WHAT THE EXERCISE ASKS
Type out every line of the listing below word for word, leaving out the pictures.
* Start SUPPLIED DATA *
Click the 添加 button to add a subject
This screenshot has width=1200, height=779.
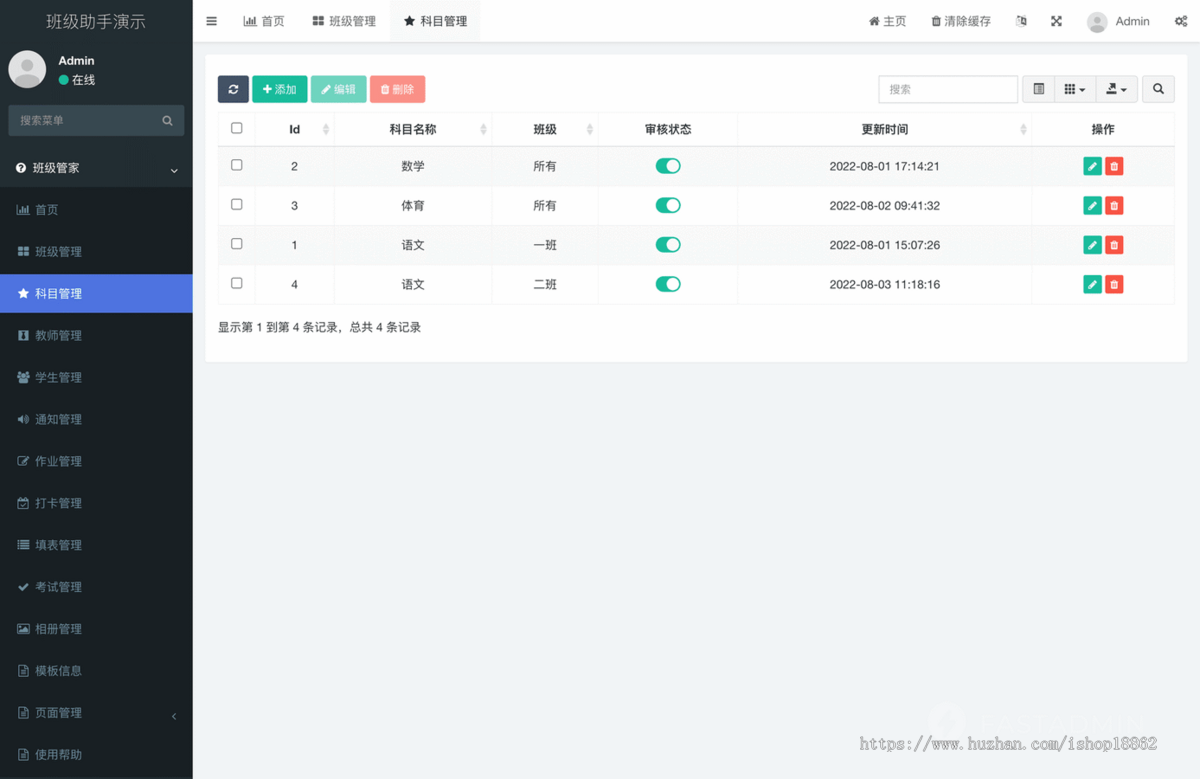280,89
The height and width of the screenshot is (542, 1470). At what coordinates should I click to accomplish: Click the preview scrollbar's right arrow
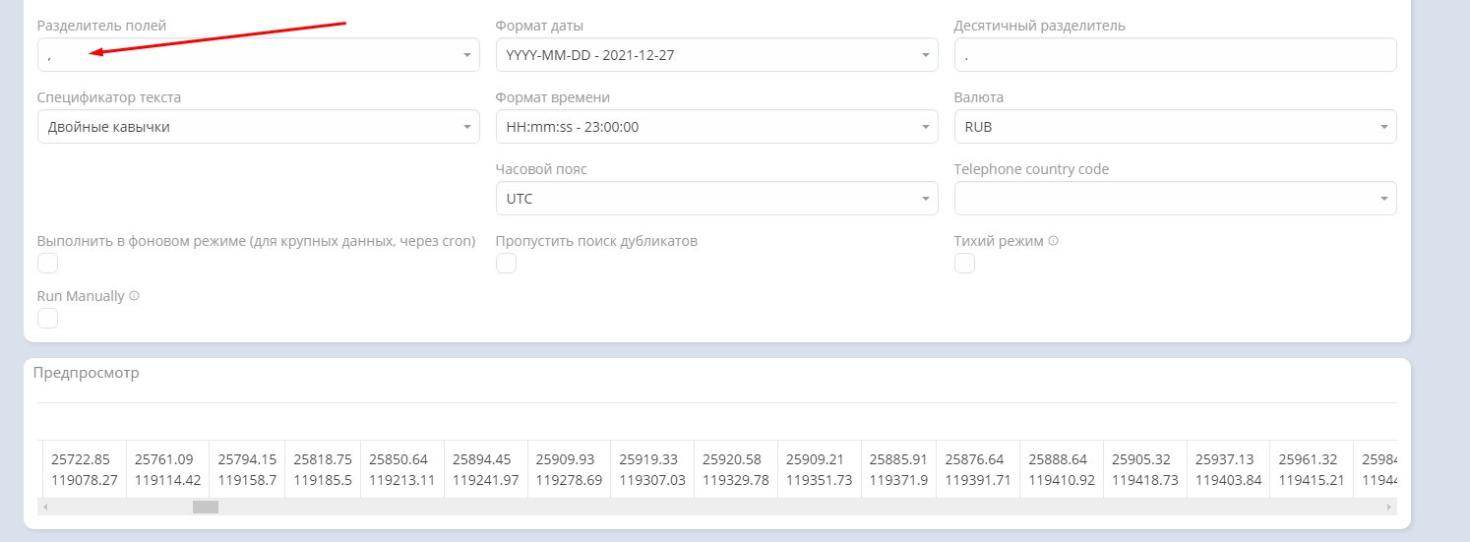coord(1389,508)
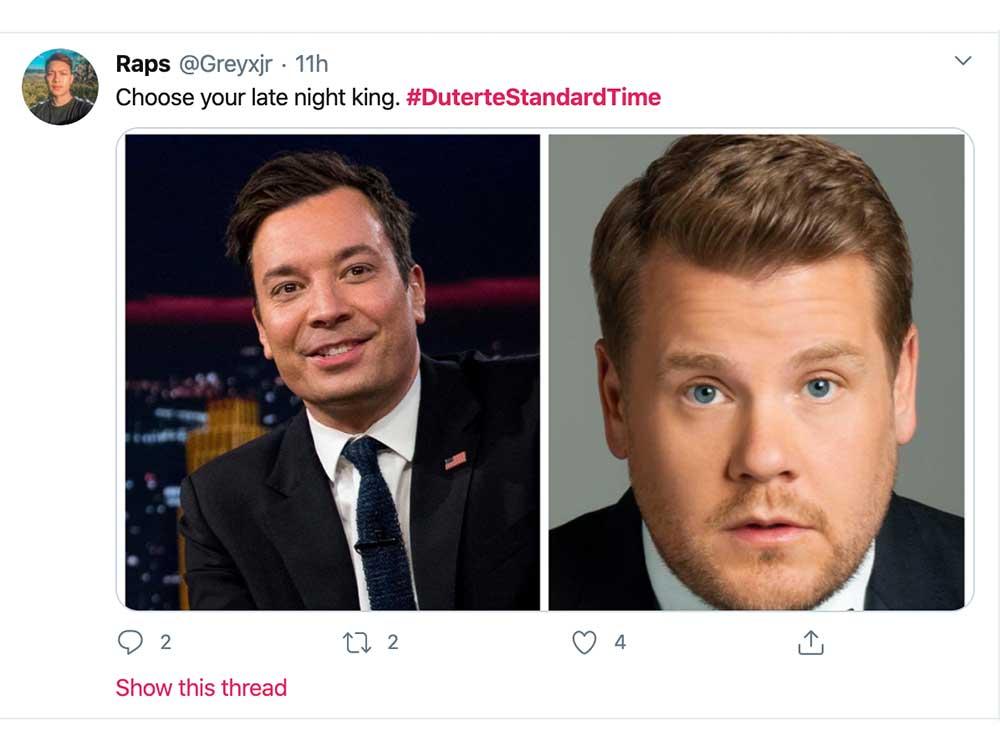
Task: Like the tweet with the heart icon
Action: click(x=584, y=643)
* End SUPPLIED DATA *
RESULT OF THE EXERCISE
Click the 添加 button to add a subject
This screenshot has width=1200, height=779.
280,89
The height and width of the screenshot is (542, 1470). At what coordinates should I click to accomplish: Click the preview scrollbar's right arrow
coord(1389,508)
Task: Like the tweet with the heart icon
Action: click(x=584, y=643)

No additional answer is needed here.